● SOURCE TEXT

Haggis used a masterful stroke to dissuade me from giving too much
thought to the film’s politics during the movie by knocking me over the
head in the first five minutes. We open on a car accident where an
Asian woman has rear-ended a Latina woman. An argument ensues over
whose fault it is. And what does the Latina do, she starts to berate
the Asian woman by mocking her accent. “Oh, I
blake
to fast?” Of course the audience (which was predominately African
American) loved it. “Ha ha ha, make fun of the Asian who talks funny.”
Is it just me or does it seem like black audiences tend to be more open
about their glee in these moments. Anyway, in addition to feeling not
so comfortable for two hours in a crowded theater with this audience, I
had to experience that all too familiar discomfort of knowing that just
upon seeing me exiting the theater, they will be reminded of that
knee-slapping good joke.




Anyway, it was at that moment that I had to make a decision. Am I going
to go with this film and ignore what a hacky old offensive joke this is
or am I going to walk out $12 dollars poorer? I stayed.

● ROWS
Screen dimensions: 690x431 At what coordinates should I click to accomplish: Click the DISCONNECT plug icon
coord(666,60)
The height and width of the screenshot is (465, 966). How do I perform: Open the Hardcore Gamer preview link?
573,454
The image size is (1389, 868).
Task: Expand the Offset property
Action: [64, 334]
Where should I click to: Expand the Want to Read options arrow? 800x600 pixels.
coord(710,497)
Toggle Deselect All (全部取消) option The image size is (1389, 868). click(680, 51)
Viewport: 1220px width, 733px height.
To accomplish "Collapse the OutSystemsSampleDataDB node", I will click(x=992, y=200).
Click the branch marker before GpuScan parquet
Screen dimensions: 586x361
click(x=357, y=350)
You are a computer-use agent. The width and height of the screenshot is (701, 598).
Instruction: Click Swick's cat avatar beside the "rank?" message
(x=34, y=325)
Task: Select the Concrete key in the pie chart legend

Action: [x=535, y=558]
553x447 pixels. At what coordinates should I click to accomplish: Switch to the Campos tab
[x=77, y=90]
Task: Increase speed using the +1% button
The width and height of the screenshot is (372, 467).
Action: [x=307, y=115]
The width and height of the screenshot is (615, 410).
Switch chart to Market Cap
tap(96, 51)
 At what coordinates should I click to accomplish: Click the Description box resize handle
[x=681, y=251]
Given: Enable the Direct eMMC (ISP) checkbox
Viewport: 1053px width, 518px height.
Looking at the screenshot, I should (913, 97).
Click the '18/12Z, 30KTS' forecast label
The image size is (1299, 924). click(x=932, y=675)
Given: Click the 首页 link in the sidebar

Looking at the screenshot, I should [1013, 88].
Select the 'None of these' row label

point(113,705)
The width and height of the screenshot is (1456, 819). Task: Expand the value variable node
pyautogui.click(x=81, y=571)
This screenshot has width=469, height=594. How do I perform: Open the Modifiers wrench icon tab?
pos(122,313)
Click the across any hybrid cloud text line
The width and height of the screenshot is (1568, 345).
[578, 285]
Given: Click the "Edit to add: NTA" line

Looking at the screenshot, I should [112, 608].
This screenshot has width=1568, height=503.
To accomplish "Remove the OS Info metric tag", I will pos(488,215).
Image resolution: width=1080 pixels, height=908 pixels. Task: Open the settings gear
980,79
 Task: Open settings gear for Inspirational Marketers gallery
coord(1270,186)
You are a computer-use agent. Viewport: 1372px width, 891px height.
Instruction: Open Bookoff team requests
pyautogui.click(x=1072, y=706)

● WORK TO COMPLETE
Pick up the review of the Haggis film above after "I stayed." and carry it forward.

● TASK RESPONSE
But
here is how I knew that this was NOT going to be an insightful look into
race. Given the information in the beginning, I had no idea the woman
was supposed to be Korean — from her bad chinky accent, I thought she
was supposed to be Chinese. By the end of the film, we find out she is
Korean. Her name is Kim Lee (which is either a really funny joke or
just completely ignorant and retarded — what first-generation Korean
American would be named Kim Lee?). Regardless, knowing that she is
Korean, the opening joke becomes doubly annoying.  KOREANS CAN
PRONOUNCE R’s! They have problems with L’s but not R’s. So Mr. Haggis
forcing this actress Alexis Rhee to effect a problem saying “brake” by
saying “blake” was a sign post that said, “This is a white man’s view
of race.”


I will give Haggis props for trying to create three
dimensional characters out of all the varied races he actually does
talk about. The good Hispanic father who looks like a Cholo gang-banger.
The Persian second-generation daughter of working class immigrant
parents who turns out to be a doctor. The respected African American
detective who turns out to have a car-jacking brother and a doped-up
single black mother. The evil perverted white racist who actually is a
caring life-saving cop. But in all the cases, the trick to his creating
three-dimensions tends to be showing that the non-white characters
actually live up to or are deeply connected to their respective
stereotypes.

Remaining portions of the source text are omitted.